EXERCISE OBJECTIVE:
Only the pictures should be left out; repeat the rest of the data exactly.
_ _ _ _
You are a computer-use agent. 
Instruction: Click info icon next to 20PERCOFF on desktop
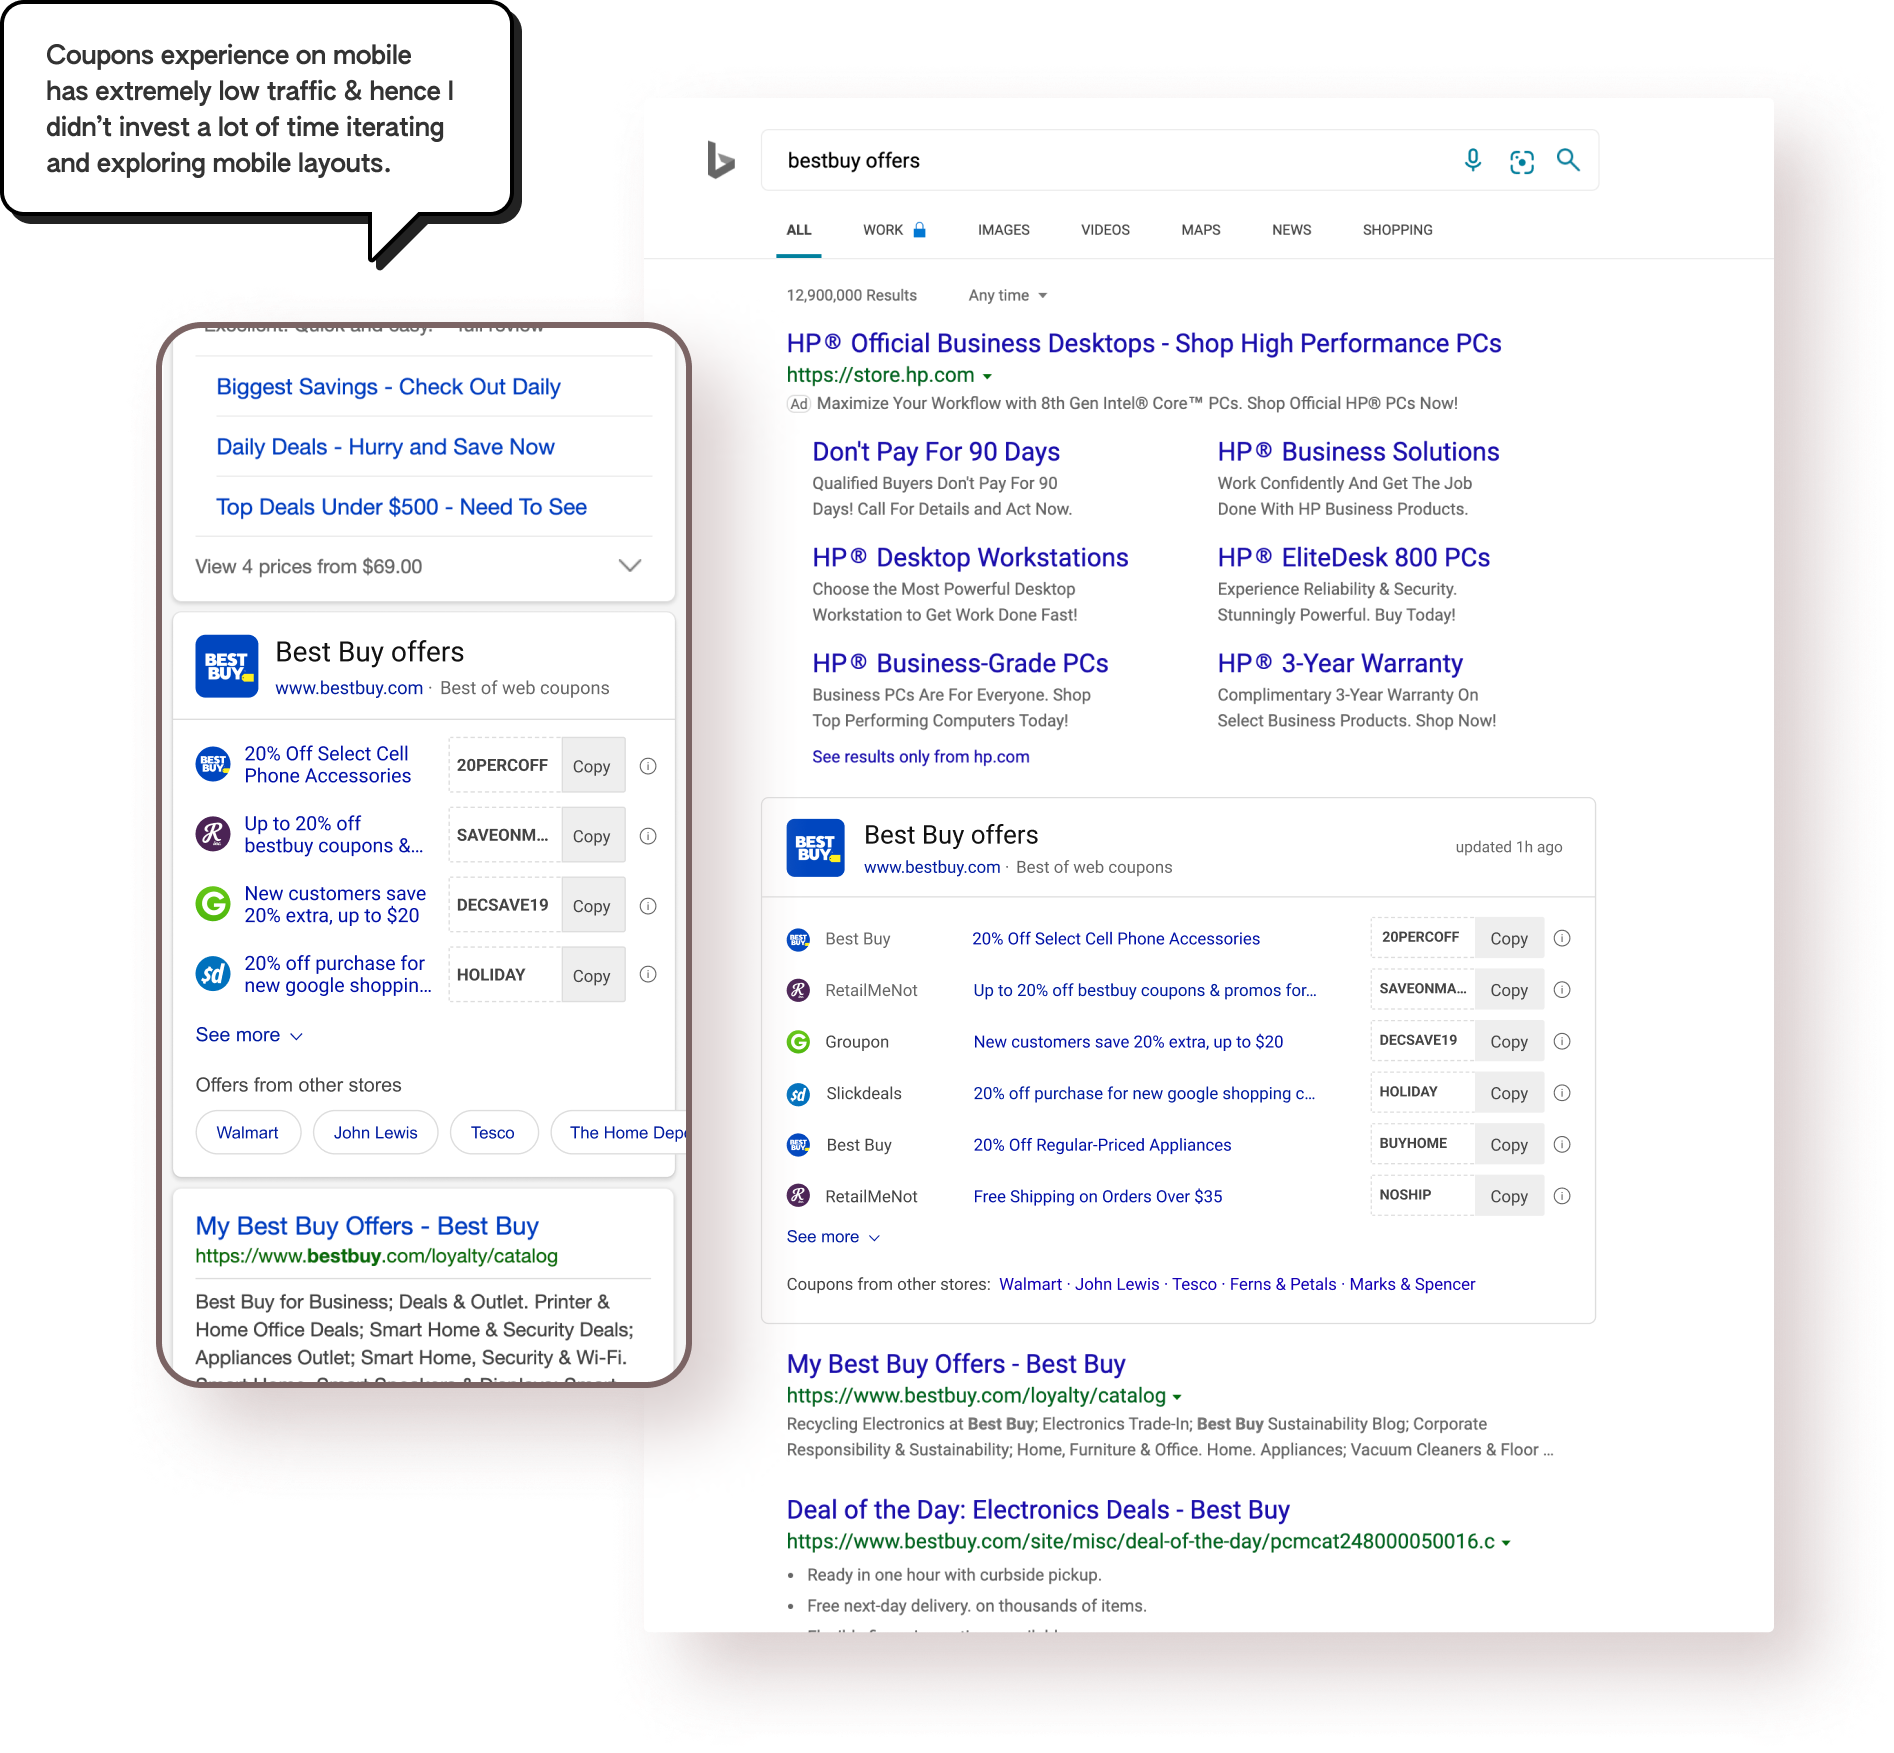1562,938
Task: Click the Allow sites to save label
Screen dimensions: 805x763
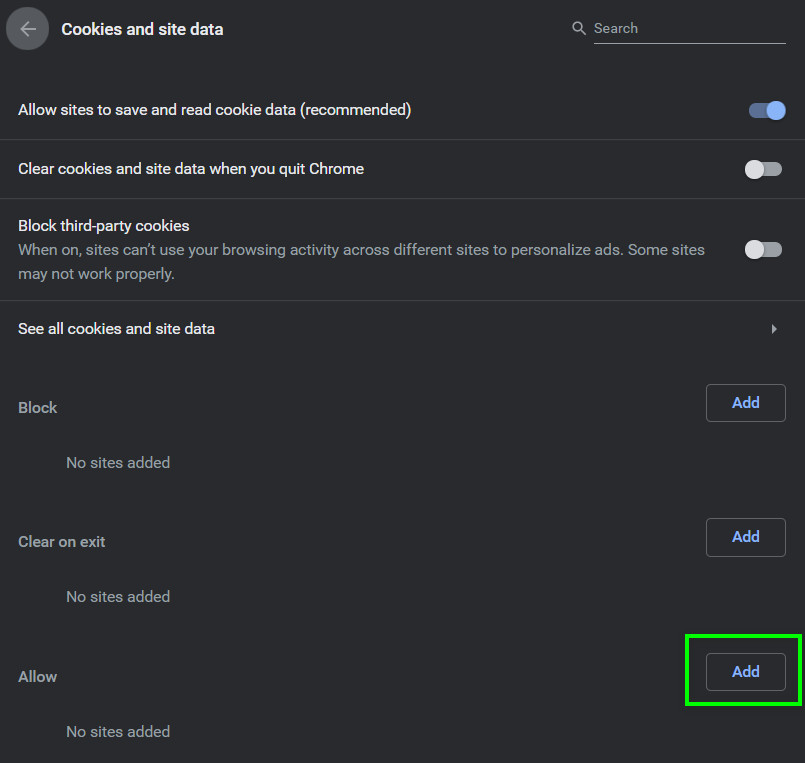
_ _ _ _
SOLUTION TO THE PROBLEM:
You are a computer-use agent. 
Instruction: Click info icon next to 20PERCOFF on desktop
1562,938
Task: Click the Allow sites to save label
Screen dimensions: 805x763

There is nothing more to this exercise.